The process is the same as for uploading Saagie product archives.
  1. Run the following command line to decompress the archive:

    untar xvf <technologies-tar-archive> (1)

    Where:

    1 tar archive is the file name of the Saagie technologies provided by Saagie itself.
  2. OPTIONAL: If you need to require authentication, configure the user and password to connect to your registry using skopeo login. For more information, you can refer to the Git repository dedicated to Skopeo).

    If you configured authentication when you uploaded the first tar archive file, you will not need to configure it again.
  3. Run the following command line in the decompressed archive to start the image upload:

    ./pushall.sh <registry> (1)

    Where:

    1 <registry> is the hostname of your Docker registry.

Installing Technology Repository

The repository containing your technologies must be installed manually in your cluster.

For more information on adding technologies, see our SDK documentation.
  1. Copy the path to the technologies.zip file that contains your technologies.

  2. Run the following saagiectl command line to install the repository in your cluster:

    ./bin/saagiectl upload technologies --file <technologies-file> (1)

    Where:

    1 <technologies-file> must be replaced with the path to your technologies.zip file.

Setting Up SMTP (Simple Mail Transfer Protocol) Requirements

An SMTP server is mandatory to send, receive, and relay outgoing mail between your Saagie platform and users' email address. Saagie must therefore have access to your SMTP server and be compatible with the following configurations:

  • SMTP authentication can be anonymous or require authentication.
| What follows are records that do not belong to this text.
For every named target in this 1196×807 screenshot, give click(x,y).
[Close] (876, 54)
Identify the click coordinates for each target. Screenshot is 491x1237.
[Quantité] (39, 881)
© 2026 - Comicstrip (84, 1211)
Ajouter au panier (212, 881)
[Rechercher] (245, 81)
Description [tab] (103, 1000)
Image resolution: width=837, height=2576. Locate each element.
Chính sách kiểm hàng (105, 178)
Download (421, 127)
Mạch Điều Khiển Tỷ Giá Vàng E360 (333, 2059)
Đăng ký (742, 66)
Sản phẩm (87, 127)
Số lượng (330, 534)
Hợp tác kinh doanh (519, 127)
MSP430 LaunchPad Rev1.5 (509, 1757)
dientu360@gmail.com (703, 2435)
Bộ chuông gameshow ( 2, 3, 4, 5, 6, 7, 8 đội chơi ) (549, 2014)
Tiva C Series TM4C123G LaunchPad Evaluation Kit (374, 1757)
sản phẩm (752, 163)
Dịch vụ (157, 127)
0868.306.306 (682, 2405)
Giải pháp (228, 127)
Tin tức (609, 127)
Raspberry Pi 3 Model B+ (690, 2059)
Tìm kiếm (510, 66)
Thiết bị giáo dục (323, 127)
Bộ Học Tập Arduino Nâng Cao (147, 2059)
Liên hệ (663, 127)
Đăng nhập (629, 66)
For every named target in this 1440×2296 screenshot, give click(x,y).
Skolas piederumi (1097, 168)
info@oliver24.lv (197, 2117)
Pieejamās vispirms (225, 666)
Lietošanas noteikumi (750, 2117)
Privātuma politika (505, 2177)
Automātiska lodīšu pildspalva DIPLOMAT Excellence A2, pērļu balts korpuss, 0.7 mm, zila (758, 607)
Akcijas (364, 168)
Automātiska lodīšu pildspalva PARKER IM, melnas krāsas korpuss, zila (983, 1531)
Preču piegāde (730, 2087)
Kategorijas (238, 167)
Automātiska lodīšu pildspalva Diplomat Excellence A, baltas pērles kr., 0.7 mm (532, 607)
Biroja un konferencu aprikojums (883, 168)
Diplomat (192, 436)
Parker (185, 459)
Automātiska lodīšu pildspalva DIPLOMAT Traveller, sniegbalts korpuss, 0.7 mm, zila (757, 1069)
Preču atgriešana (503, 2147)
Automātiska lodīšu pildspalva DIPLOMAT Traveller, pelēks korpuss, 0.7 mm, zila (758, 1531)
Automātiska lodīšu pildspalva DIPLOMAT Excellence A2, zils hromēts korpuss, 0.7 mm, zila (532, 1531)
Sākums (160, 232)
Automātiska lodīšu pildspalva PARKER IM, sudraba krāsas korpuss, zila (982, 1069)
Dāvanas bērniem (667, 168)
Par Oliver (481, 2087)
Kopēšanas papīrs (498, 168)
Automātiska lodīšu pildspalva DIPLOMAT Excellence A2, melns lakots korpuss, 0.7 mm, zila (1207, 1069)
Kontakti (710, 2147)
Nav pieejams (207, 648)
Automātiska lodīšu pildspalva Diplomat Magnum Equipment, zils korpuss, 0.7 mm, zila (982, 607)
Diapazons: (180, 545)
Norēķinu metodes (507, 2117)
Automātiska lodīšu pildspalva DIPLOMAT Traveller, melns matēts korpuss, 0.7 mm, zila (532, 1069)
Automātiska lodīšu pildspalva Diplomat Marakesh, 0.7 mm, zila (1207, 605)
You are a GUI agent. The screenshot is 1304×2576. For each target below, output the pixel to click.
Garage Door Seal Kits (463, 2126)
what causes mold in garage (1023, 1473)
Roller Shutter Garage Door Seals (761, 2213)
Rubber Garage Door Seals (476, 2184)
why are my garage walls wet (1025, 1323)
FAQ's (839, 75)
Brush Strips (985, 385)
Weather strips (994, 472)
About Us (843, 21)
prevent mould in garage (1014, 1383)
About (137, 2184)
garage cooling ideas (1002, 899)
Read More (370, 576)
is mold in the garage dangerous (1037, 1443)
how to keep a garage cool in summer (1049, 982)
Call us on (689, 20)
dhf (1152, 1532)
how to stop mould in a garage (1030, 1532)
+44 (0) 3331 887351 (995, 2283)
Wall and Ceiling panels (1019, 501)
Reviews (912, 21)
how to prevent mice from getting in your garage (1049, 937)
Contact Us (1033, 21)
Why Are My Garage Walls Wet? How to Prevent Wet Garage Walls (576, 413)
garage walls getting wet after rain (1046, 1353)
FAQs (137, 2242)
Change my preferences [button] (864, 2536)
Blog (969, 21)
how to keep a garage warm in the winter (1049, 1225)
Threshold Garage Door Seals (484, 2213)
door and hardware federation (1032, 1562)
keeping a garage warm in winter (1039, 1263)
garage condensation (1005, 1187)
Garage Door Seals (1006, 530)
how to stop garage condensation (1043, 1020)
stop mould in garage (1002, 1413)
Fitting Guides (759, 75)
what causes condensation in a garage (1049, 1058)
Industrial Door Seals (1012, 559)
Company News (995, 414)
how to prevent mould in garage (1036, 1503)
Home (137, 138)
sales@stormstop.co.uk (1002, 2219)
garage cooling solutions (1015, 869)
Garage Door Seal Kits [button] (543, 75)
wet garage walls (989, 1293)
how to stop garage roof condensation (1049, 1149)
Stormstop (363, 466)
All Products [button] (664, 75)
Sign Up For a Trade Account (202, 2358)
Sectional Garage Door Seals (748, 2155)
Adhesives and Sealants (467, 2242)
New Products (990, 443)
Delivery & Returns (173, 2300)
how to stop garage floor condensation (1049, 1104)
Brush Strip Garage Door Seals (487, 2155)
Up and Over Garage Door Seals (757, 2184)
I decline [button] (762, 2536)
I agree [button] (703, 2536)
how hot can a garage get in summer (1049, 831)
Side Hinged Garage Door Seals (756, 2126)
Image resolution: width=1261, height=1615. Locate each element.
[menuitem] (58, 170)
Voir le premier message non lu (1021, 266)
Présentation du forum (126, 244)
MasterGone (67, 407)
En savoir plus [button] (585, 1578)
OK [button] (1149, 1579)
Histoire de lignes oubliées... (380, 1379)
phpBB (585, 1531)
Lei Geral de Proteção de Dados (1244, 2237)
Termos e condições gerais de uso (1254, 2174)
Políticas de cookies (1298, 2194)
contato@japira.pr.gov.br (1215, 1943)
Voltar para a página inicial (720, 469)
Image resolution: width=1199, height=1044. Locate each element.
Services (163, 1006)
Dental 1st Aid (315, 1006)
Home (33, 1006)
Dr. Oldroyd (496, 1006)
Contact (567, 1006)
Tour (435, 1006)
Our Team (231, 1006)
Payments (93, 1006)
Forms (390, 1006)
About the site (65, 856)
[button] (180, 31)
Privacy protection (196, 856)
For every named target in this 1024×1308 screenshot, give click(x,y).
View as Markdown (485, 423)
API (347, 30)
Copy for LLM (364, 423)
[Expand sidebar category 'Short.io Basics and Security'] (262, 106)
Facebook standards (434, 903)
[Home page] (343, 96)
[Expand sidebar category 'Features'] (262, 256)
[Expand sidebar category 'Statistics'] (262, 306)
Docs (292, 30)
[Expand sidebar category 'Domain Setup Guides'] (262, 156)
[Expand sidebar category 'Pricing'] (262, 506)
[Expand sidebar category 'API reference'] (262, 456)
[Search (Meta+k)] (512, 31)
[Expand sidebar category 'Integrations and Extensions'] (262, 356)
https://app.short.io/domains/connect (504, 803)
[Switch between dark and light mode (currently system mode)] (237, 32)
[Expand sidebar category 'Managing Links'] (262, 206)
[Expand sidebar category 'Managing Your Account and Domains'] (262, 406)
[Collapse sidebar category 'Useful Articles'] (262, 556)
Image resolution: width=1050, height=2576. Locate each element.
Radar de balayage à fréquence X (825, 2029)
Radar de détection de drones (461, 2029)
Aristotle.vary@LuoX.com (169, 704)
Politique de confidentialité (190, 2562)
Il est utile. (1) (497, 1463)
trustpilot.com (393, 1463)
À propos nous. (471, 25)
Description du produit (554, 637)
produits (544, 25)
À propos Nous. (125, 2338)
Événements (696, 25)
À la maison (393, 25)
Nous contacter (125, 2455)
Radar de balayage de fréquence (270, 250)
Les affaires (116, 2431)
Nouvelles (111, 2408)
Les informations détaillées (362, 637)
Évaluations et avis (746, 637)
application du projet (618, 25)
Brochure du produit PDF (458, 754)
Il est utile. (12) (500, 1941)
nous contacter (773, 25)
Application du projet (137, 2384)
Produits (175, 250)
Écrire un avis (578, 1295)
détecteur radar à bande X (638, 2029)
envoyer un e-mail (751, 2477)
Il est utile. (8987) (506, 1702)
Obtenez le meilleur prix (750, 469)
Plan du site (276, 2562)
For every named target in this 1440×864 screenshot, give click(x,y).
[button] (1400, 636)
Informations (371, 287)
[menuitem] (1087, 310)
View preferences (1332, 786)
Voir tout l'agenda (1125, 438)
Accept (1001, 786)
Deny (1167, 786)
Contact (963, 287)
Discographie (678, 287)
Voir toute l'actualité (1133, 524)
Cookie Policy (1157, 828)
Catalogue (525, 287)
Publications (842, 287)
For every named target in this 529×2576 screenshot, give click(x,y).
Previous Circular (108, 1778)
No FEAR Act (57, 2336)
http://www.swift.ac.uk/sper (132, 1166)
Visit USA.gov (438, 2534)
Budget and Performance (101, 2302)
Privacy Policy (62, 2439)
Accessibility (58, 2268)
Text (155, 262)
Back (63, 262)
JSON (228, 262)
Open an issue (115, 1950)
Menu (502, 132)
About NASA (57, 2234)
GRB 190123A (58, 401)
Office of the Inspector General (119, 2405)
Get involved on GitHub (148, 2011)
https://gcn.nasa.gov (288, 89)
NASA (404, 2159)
  • SMTP transport can be SMTP or SMTPS.

  • You must have a valid SSL certificate.

Once configured, you will be able to use your user email address to receive status alerts or change/reset the password associated with your Saagie account.

Deploying and Updating Your SSL Certificate

Use this tutorial to deploy and update your SSL certificate to your Kubernetes cluster.

Before you begin:

Make sure that your SSL certificate is valid by checking the following constraints:

  • The certificate’s validity date must be correct.

  • The certificate must include at least the Saagie product URL.

  • The KeyUsage attribute must include the digitalSignature and keyEncipherment elements.

  1. Open your preferred terminal command.

  2. To deploy (or update) your SSL certificate, run the following command line:

    kubectl create secret tls saagie-common-tls --cert=cert.pem --key=cert.key -n <installationId> --dry-run=client -o yaml | kubectl apply -f -

    Where:

    • <installationId> must be replaced with your installation ID.